I guess the reason is the following commit: https://github.com/pocoproject/poco/commit/4f1cf683079cc3b00be96259fc42f5c291ab4c77 (https://github.com/pocoproject/poco/pull/4330).
Up to 8 regex expressions are compiled on each call
https://github.com/pocoproject/poco/blob/4f1cf683079cc3b00be96259fc42f5c291ab4c77/Foundation/src/DateTimeFormat.cpp#L153-L156
if the provided format is known:
https://github.com/pocoproject/poco/blob/4f1cf683079cc3b00be96259fc42f5c291ab4c77/Foundation/src/DateTimeParser.cpp#L47
Yeah, well - it's either that or we silently accept garbage, as we used to. If you have an improvement proposal, send a PR
bool DateTimeFormat::isValid(const std::string& dateTime)
{
static const RegularExpression regs[] = {
RegularExpression(DateTimeFormat::ISO8601_REGEX),
RegularExpression(DateTimeFormat::RFC822_REGEX),
RegularExpression(DateTimeFormat::RFC1123_REGEX),
RegularExpression(DateTimeFormat::HTTP_REGEX),
RegularExpression(DateTimeFormat::RFC850_REGEX),
RegularExpression(DateTimeFormat::RFC1036_REGEX),
RegularExpression(DateTimeFormat::ASCTIME_REGEX),
RegularExpression(DateTimeFormat::SORTABLE_REGEX)
};
for (const auto& f : regs)
{
if (f.match(dateTime)) return true;
}
return false;
}
Creating the RegularExpressions once in isValid takes it from over 12s to .16s for me.
Why are all regexes checked, and not just one? E.g. for the following code
const auto format = Poco::DateTimeFormat::ISO8601_FRAC_FORMAT;
auto parsed = Poco::DateTimeParser::parse(format, text, tzd);
I would expect that only ISO8601_REGEX will be checked.
And why is user input not checked against these regexes if DateTimeFormat::hasFormat(fmt) is false?

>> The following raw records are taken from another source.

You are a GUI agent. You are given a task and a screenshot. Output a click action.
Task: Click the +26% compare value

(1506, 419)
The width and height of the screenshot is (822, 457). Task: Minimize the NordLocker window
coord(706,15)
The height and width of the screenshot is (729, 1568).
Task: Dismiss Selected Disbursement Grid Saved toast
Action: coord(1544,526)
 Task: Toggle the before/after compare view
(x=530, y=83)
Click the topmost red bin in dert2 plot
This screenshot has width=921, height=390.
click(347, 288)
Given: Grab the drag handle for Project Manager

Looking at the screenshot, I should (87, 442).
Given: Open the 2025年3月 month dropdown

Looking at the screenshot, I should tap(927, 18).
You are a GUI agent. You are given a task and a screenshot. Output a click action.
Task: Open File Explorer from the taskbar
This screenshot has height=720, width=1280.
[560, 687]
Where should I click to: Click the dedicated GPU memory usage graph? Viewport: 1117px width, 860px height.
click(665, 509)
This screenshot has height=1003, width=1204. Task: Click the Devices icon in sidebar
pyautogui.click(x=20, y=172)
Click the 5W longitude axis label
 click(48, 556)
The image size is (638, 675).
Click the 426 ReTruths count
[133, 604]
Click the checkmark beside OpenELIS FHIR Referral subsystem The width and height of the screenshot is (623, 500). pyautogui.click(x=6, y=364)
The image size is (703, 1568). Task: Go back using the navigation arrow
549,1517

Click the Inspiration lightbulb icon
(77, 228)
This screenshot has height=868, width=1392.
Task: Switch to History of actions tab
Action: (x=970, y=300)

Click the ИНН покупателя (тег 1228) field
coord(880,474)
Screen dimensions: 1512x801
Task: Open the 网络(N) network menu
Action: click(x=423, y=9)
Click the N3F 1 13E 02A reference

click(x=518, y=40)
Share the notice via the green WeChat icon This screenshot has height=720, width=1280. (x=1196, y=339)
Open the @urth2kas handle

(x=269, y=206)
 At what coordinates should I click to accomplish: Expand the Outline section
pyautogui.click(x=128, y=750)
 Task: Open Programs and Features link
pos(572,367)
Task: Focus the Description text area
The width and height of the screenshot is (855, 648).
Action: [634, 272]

About handling garbage input. Let's consider the following code:
https://github.com/pocoproject/poco/blob/4f1cf683079cc3b00be96259fc42f5c291ab4c77/Foundation/src/DateTimeParser.cpp#L108-L110
https://github.com/pocoproject/poco/blob/4f1cf683079cc3b00be96259fc42f5c291ab4c77/Foundation/src/DateTimeParser.cpp#L25-L26
https://github.com/pocoproject/poco/blob/4f1cf683079cc3b00be96259fc42f5c291ab4c77/Foundation/src/DateTimeParser.cpp#L37-L38
Points for discussion:
SKIP_JUNKaccepts garbage inputPARSE_NUMBER_Ndoesn't report an error if the input doesn't contain a number at all
I hope the parser body can be improved so that it is more strict and regular expressions can be avoided.
@andrewauclair can you look at this issue and propose improvements?